Direction | In the summary on taxes and the Constitution, what did the Sixteenth Amendment give birth to?

Extract start

Executive Summary Text:
Although America is engaged in a serious debate over the question of far-reaching tax reform, absent from the discussion is the question of how the current tax system and our system of constitutional limited government are at odds with one another. The Founders of the republic established a government with limited, enumerated powers. Through the Constitution and Bill of Rights, the Founders reserved to the people their fundamental rights to life, liberty and property.
As a part of the overall mechanism for operating our government, the Founders established a tax system that could fund the new government while at the same time, respect the limitations placed upon it by the Constitution and Bill of Rights. However, the Sixteenth Amendment radically altered this delicate balance. It removed the protection of Article I, section 9 of the Constitution, which prohibited the federal government from laying a “direct tax” unless “in proportion to the census or enumeration.” The Sixteenth Amendment gave birth to the modern income tax and its enforcement agency, the Internal Revenue Service.

Extract end
Supplied information start

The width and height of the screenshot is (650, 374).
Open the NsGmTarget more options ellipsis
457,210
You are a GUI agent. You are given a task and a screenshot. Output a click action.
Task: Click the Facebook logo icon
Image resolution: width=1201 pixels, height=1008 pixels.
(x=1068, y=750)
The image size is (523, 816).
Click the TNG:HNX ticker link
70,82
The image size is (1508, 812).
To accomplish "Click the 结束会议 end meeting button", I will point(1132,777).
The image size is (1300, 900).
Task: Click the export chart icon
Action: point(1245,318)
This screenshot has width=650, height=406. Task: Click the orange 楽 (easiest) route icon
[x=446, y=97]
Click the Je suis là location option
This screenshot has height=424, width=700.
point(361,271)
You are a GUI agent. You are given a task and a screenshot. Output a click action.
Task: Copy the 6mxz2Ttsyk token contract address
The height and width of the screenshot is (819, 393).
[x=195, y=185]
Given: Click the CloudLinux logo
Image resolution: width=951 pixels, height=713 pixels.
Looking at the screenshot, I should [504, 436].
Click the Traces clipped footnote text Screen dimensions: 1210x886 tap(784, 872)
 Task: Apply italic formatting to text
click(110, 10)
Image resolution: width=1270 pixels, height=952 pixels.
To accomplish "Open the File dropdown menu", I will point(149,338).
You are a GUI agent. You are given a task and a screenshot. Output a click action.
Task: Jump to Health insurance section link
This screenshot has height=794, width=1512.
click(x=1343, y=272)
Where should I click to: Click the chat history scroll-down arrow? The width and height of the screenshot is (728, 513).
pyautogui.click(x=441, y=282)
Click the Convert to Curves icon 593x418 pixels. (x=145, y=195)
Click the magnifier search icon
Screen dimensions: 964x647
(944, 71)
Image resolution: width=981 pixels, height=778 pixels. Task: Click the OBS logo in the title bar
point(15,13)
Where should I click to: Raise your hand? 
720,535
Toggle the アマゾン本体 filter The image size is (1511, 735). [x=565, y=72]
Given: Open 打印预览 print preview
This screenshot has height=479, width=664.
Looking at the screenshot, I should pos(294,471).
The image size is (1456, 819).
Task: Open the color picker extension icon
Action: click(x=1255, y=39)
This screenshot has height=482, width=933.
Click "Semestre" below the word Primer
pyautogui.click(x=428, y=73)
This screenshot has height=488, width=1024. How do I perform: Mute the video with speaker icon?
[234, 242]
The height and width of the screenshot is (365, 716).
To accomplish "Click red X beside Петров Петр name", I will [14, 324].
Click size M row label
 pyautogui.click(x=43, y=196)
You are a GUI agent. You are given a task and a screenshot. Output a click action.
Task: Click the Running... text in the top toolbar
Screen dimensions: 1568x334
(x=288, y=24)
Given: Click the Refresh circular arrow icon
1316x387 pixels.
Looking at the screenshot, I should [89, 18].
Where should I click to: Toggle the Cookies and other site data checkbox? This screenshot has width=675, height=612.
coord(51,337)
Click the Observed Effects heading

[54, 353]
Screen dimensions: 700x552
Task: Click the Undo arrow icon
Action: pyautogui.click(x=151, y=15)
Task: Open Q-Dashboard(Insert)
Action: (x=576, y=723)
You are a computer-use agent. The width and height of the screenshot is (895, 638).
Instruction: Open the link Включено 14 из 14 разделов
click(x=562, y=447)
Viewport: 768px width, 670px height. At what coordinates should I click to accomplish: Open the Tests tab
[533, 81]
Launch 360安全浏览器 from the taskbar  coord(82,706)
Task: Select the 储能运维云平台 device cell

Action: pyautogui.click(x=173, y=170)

Supplied information end

Right answer | The modern income tax and its enforcement agency, the Internal Revenue Service.